▸ Source passage:

---

Energy Saving and Comfort
With the movement towards “green” products, the radiant industry is in a good position to offer a product that not only reduces energy use but increases comfort and improves indoor health at the same time in both the residential and commercial market sectors.
Historically, a decline in new housing starts is followed by an upswing in residential remodels.
This is another area that radiant has a potential to make inroads, particularly the electric products. Homeowners who might otherwise purchase a new home, scale back and invest in their existing home. Radiant heating can turn basements and four-season porches into very comfortable living spaces. It can be retrofitted into existing homes either from beneath a finished floor via an open joist bay or installed above the sub floor when replacing floor covering.
“Radiant” refers to a distribution method for heating or cooling. In the last few decades, it has become increasingly popular in the U.S. One reason is the extreme comfort that seems to gently come from both everywhere and from no place in particular.
The heat and the cooling comes from the room surfaces – floors, ceiling, or walls. When surfaces are used this way, they are called radiant panels. “Panel” is an engineering term for a surface where at least 50% of the heating or cooling transfer is radiant.
Radiant comfort systems have a reputation for being the best. While systems have become quite upscale, in both expense and technical complexity, there are tremendous growth opportunities in more modest applications as well. Radiant panel systems can deliver superb comfort at affordable cost and minimal technical complexity.
A radiant system can be very simple, even basic, and deliver the same comfortable radiant heat as a very complex system. Radiant panel heating is more comfortable than other kinds of heating because it primarily heats surfaces rather than the air.
Radiant heating is a process which energy leaves the surface of an object and travels to the surface of a cooler object in the form of electromagnetic waves. In some cases, this radiation can be seen. Sunlight, for example, delivers a portion of its energy to the earth as visible light.
In other cases, the radiation is invisible. Radiant energy, having wavelengths longer than our eyes can see, is called infrared radiation or thermal radiation. This is the type of radiant energy most radiant panels emit. All electromagnetic radiation, whether visible or invisible, shares several characteristics:
1. All radiation travels from warmer surfaces that emit it to cooler surfaces that absorb it.
Heat always moves in any direction from warmer to cooler materials, regardless of what mode of heat transfer carries it.
2. Radiation is perceived as heat only after it is absorbed by a material.
Sunlight travels through 93 million miles of empty and frigid space, where it is absorbed by the earth’s surface. The instant it is absorbed, it no longer exists as electromagnetic radiation. The energy it contains passes to the absorbing material in the form of heat.
3. Any surface can emit radiation to any other cooler surface within sight of it.
The rate of radiant energy transfer depends on several factors, including:
- The difference in temperature between the surfaces
- The distance between the surfaces
- The angle between the two surfaces
- The optical properties of the surfaces (the ability to emit or to absorb heat)
4. Radiant heat travels equally well in any direction.
Most people think that heat rises. They are describing the fact that warm air (or other fluid) rises because of its lower density. The fact that radiation travels downward just as effectively as upward is what enables a heated ceiling to effectively deliver heat to objects in the room below.
5. Air absorbs very little thermal radiation.

---

▸ Exercise tasks:
• a. Answer these questions from the passage on radiant heating, marking each answer (i), (ii), (iii) on its own line:
(i) What share of the heating or cooling transfer must be radiant for a surface to count as a "panel"?
(ii) What is radiant energy with wavelengths longer than our eyes can see called?
(iii) How many miles of space does sunlight travel through before the earth's surface absorbs it?
• b. Pull out every line of the records that contains the string "should".

▸ Supplied records:
---

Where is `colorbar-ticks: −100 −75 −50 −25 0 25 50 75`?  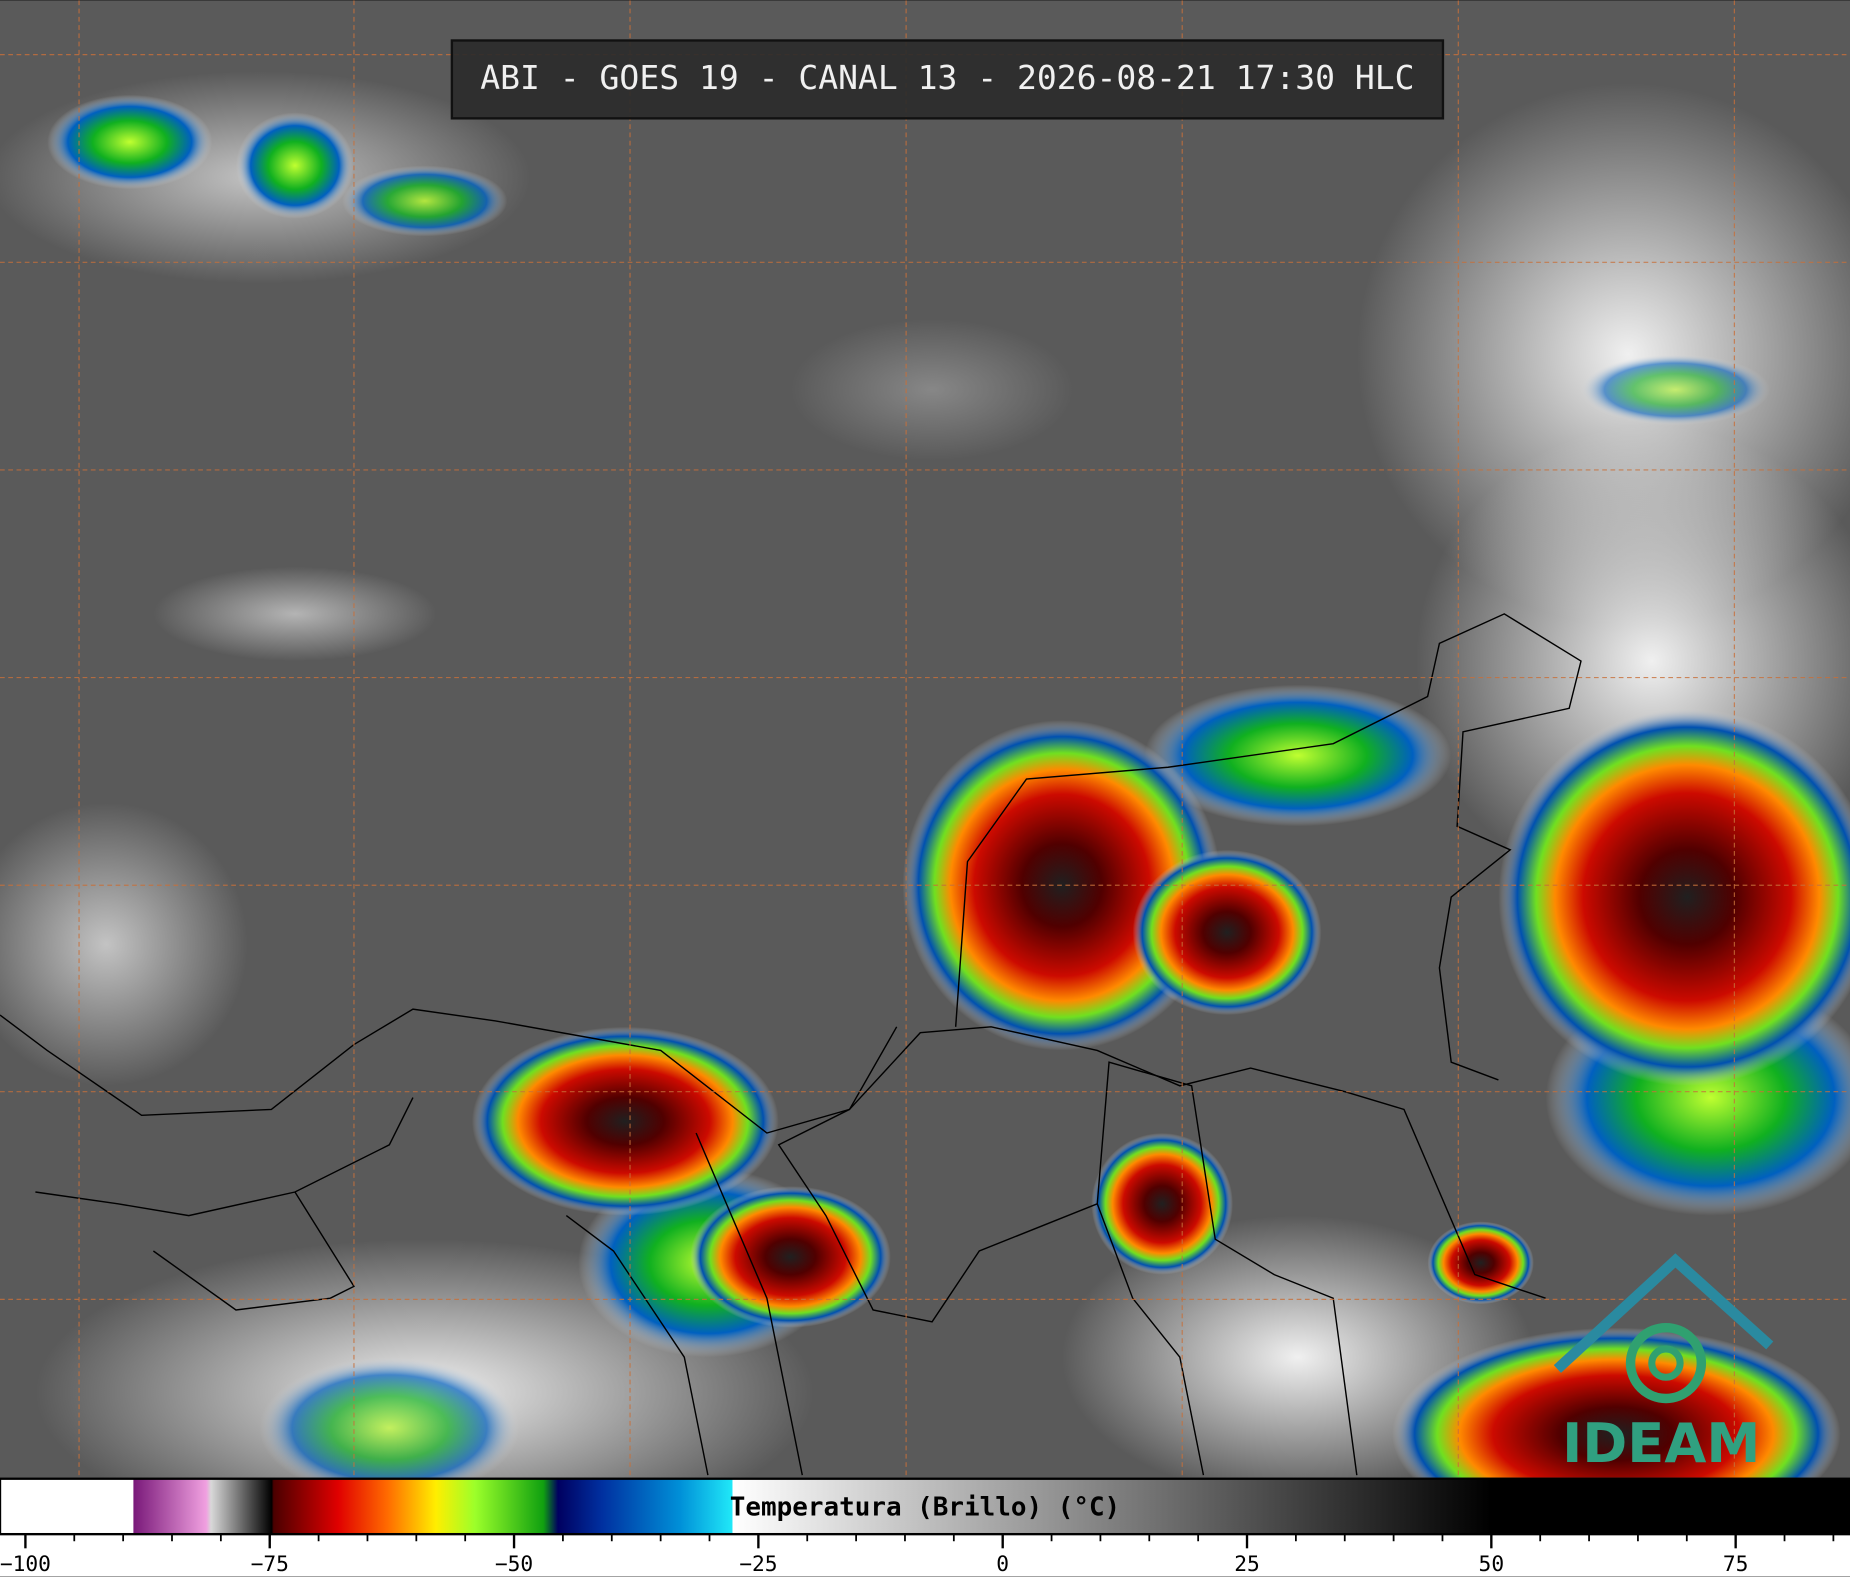 colorbar-ticks: −100 −75 −50 −25 0 25 50 75 is located at coordinates (918, 1556).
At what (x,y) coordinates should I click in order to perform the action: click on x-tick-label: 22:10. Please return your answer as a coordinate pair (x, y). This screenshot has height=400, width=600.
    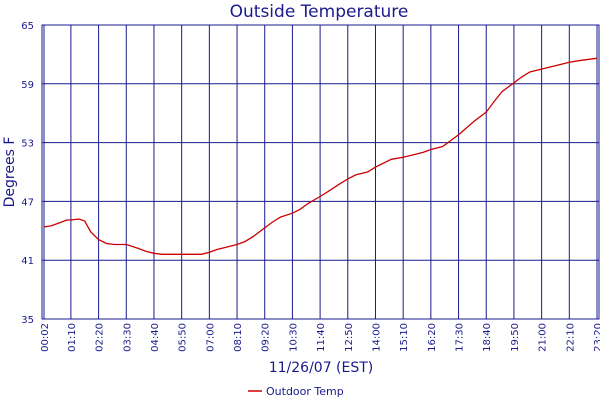
    Looking at the image, I should click on (570, 338).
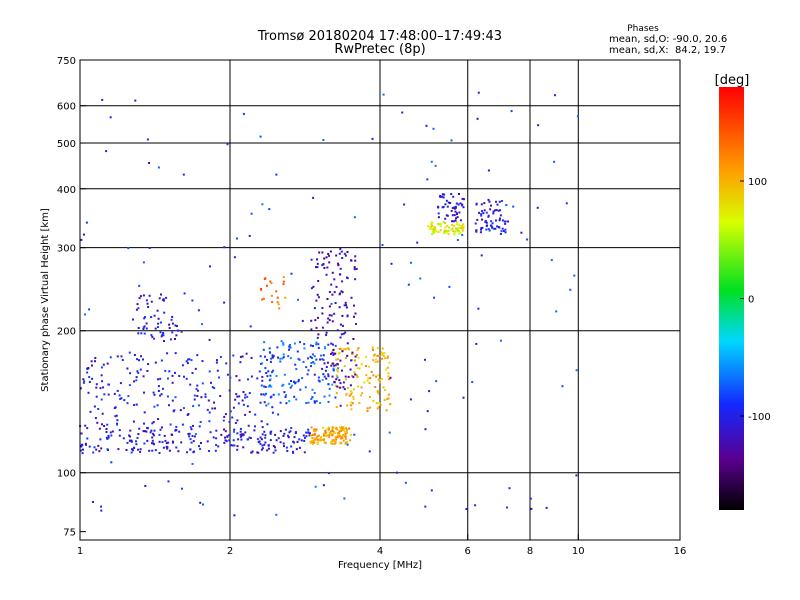  What do you see at coordinates (80, 552) in the screenshot?
I see `x-tick-label: 1` at bounding box center [80, 552].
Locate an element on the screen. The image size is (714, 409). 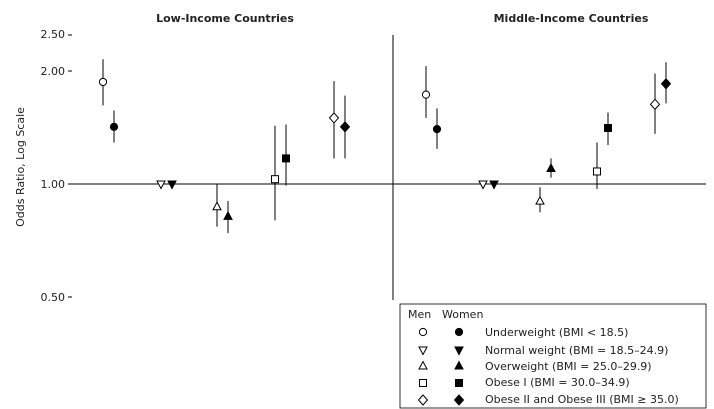
legend-label-overweight: Overweight (BMI = 25.0–29.9) is located at coordinates (568, 366).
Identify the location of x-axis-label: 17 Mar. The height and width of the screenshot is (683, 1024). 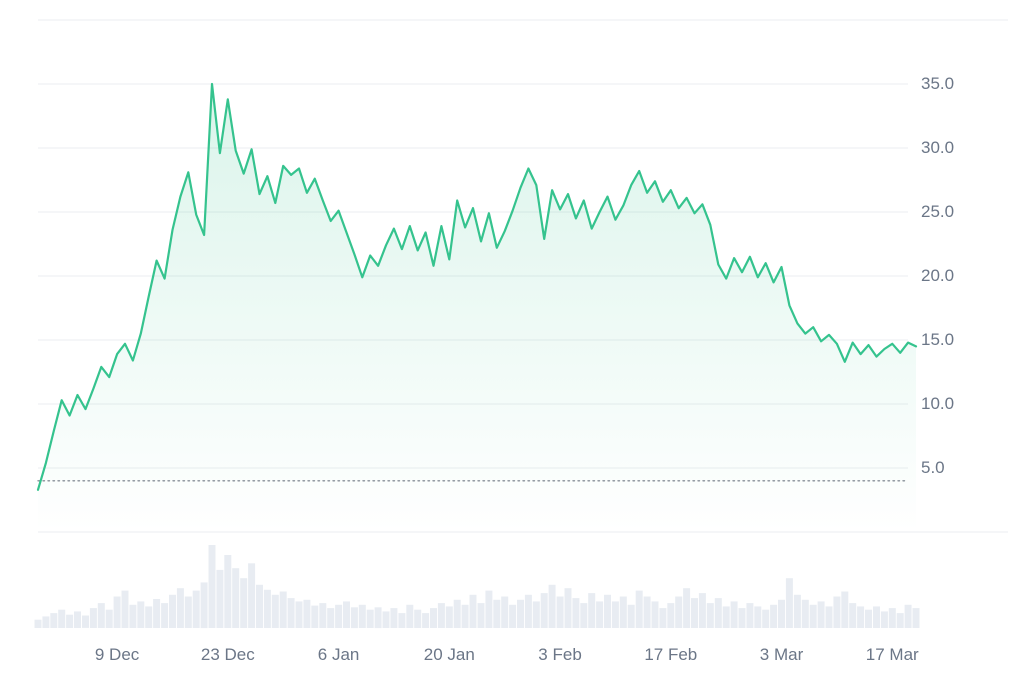
(892, 654).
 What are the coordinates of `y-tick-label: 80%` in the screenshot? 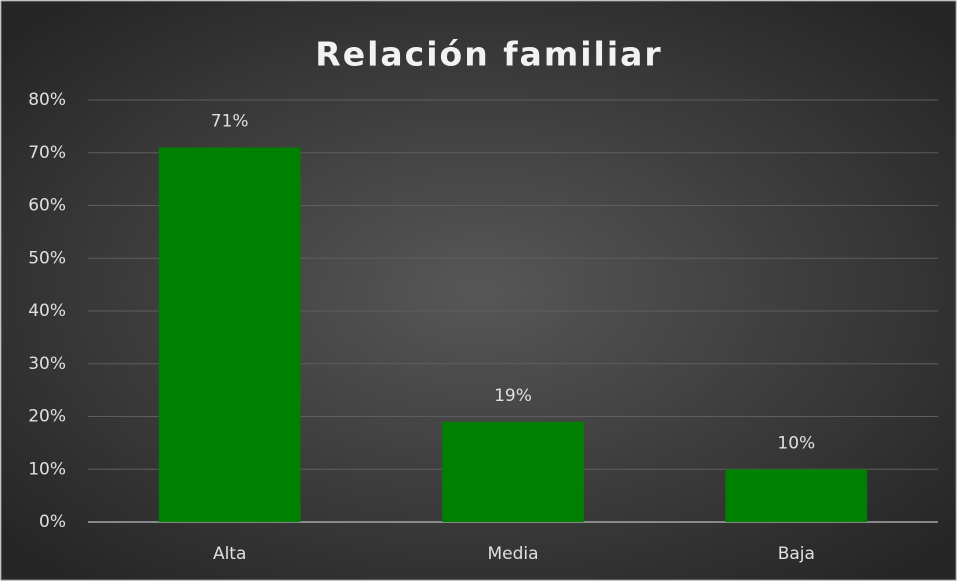 It's located at (47, 100).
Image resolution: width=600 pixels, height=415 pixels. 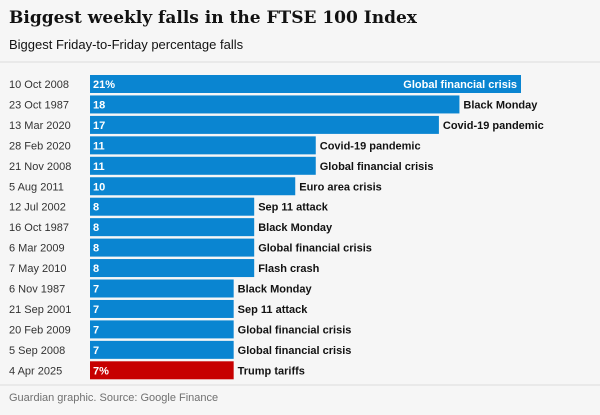 What do you see at coordinates (40, 310) in the screenshot?
I see `date-label: 21 Sep 2001` at bounding box center [40, 310].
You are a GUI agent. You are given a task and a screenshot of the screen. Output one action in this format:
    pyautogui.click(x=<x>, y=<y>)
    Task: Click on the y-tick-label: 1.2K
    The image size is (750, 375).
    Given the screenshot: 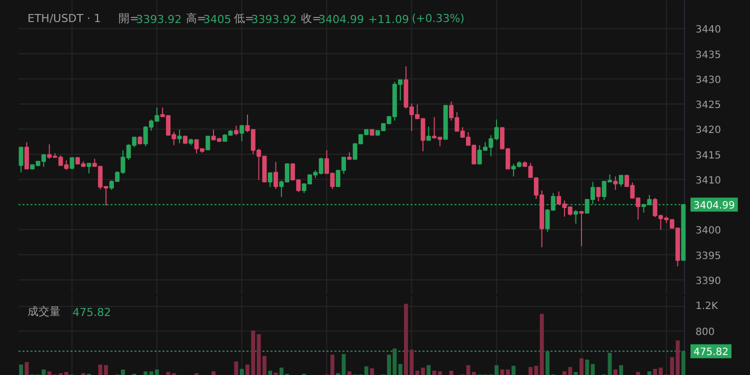 What is the action you would take?
    pyautogui.click(x=707, y=306)
    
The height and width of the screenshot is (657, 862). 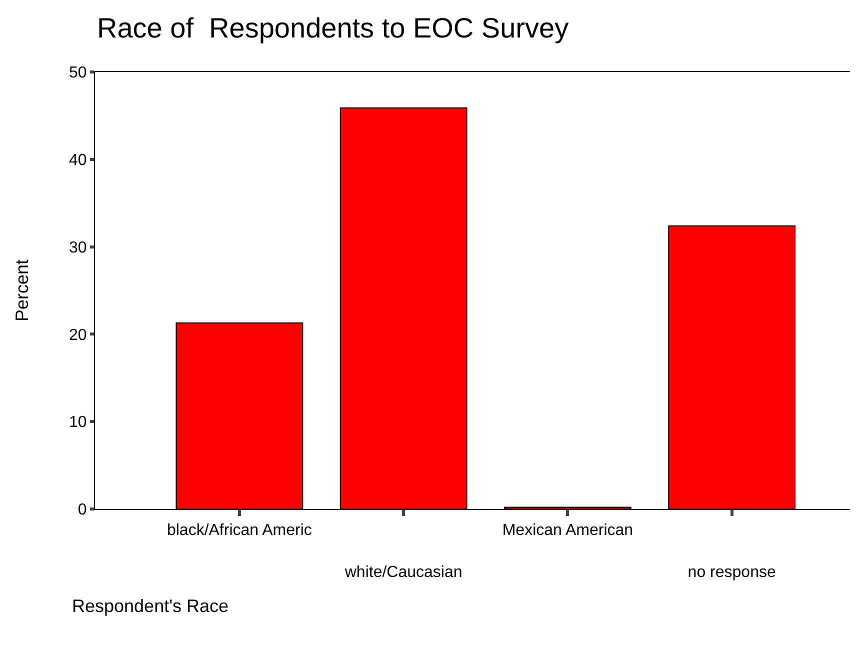 I want to click on y-tick-label: 10, so click(x=78, y=423).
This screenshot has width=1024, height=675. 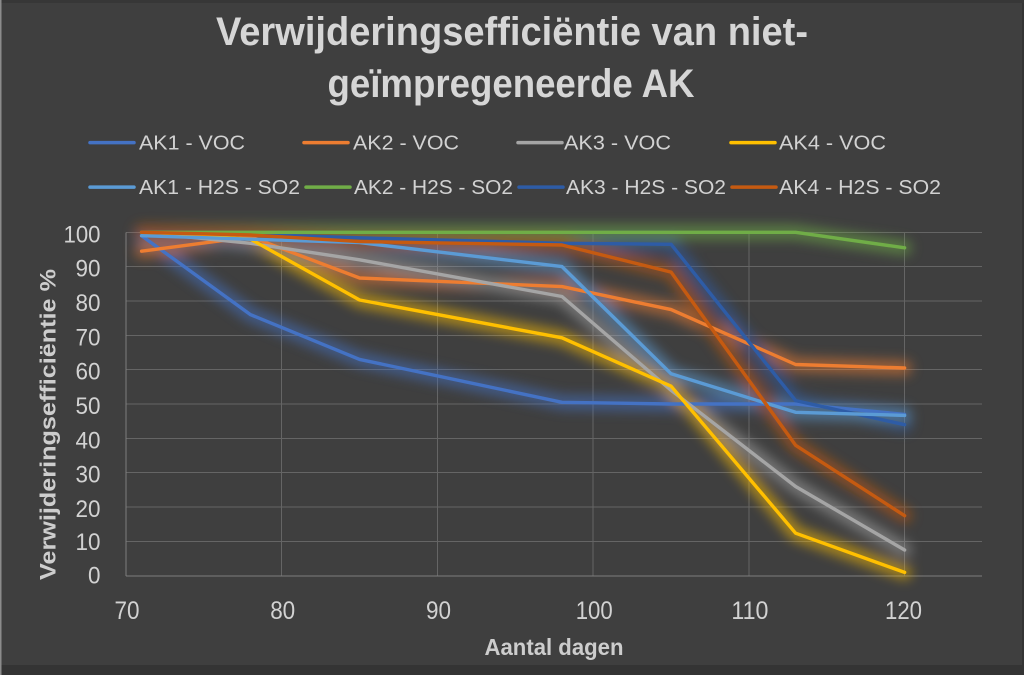 I want to click on svg-text: 10, so click(x=88, y=542).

---

▸ Answers per task:
• a.
(i) At least 50%.
(ii) Infrared radiation or thermal radiation.
(iii) 93 million miles.

• b.
At what (x,y) coordinates should I click in order to perform the action: click on x-tick-label: 22:10. Please return your answer as a coordinate pair (x, y). This screenshot has height=400, width=600.
    Looking at the image, I should click on (570, 338).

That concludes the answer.